Table 2. Confusion matrix with the contextual feature set where the average classification accuracy (%) is shown in the right bottom corner (bold face) calculated from the confusion matrix as $\left(\frac{\mathrm{Sum} \mathrm{of} \mathrm{diagonal} \mathrm{elements}}{\mathrm{Sum} \mathrm{of} \mathrm{all} \mathrm{elements}}\right)$.

	Food Anticipation	Estrus	Cough	Normal	Specificity
Food anticipation	24	3	0	1	0.85
Estrus	6	29	0	0	0.82
Cough	0	0	1	1	0.50
Normal	1	0	0	9	0.90
Sensitivity	0.77	0.90	1	0.81	84.00

providing the average classification accuracy of 84%. Please note that both the sensitivity and specificity are highest for the estrus which has the largest number of samples (i.e., vocalizations).

The average classification accuracy (%) for various feature size (M) are listed in

Table 3. Average classification accuracy (%) for different feature size M.

M	8	16	32
Average accuracy (%)	78.67	84.00	80.82

, where $M=16$ gives the best result by the proposed scheme.

The comparison results with MFCC (mel frequency ceptral coefficients) [13] features using the same training setup are presented in

Table 4. Confusion matrix with the MFCC feature set where the average classification accuracy (%) is shown in the right bottom corner (bold face) calculated from the confusion matrix as $\left(\frac{\mathrm{Sum} \mathrm{of} \mathrm{diagonal} \mathrm{elements}}{\mathrm{Sum} \mathrm{of} \mathrm{all} \mathrm{elements}}\right)$.

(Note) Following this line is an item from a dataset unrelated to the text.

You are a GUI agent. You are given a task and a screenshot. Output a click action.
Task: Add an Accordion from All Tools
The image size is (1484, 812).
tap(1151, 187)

	Food Anticipation	Estrus	Cough	Normal	Specificity
Food anticipation	23	4	1	0	0.82
Estrus	18	15	0	1	0.44
Cough	2	0	0	0	0
Normal	3	0	0	7	0.70
Sensitivity	0.50	0.78	0	0.87	60.81

. The parameters for the MFCC are set as follows: MFCC window length = 20 ms (320 samples), number of MFCC features = 12, MFCC window overlapping = 50%. The best average classification accuracy with the MFCC features is obtained as 60.81%.

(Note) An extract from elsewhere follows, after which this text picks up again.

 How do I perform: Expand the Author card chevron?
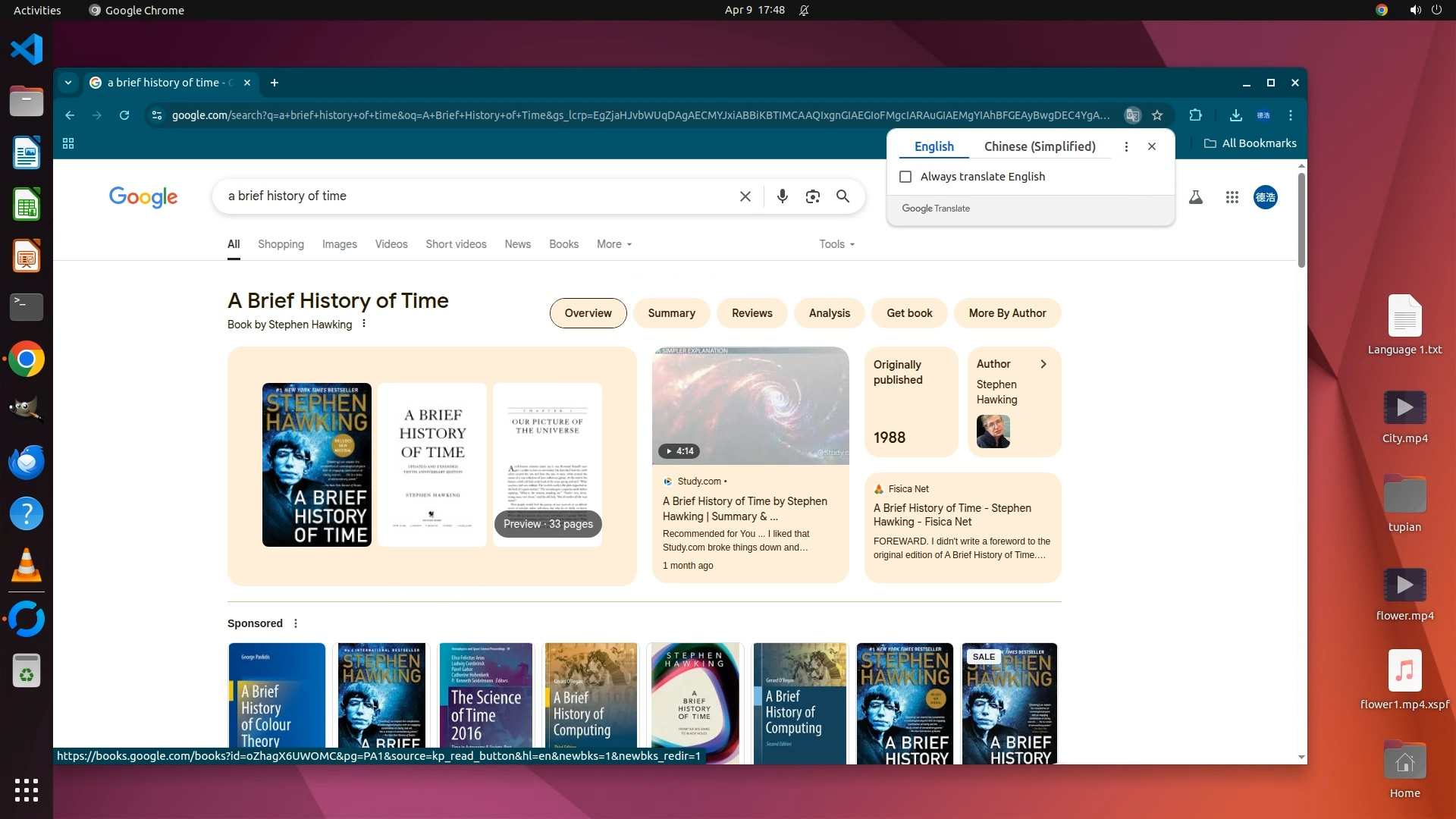click(x=1043, y=364)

The performance of the proposed method is promising in terms of classification accuracy $=\frac{\mathrm{TP}+\mathrm{TN}}{(\mathrm{TP}+\mathrm{FP})+(\mathrm{TN}+\mathrm{FN})}$ (where TP: True Positive, FP: False Positive, TN: True Negative, FN: False Negative) which outperforms the results obtained by the MFCC features (c.f. Table 2 and Table 4).

4. Conclusions

This paper introduces a new acoustical method for automatic livestock monitoring in smart farms. The proposed framework is found to be effective in classifying various types of cattle sounds analyzed herein. Preliminary experimental results showed improved performance by the contextual features over the MFCC features. Future works include the use of larger dataset to improve the performance as well as analyze other types of animal vocalizations, e.g., poultry, sheep, with the aim to deliver the highest levels of animal welfare for precision livestock farming.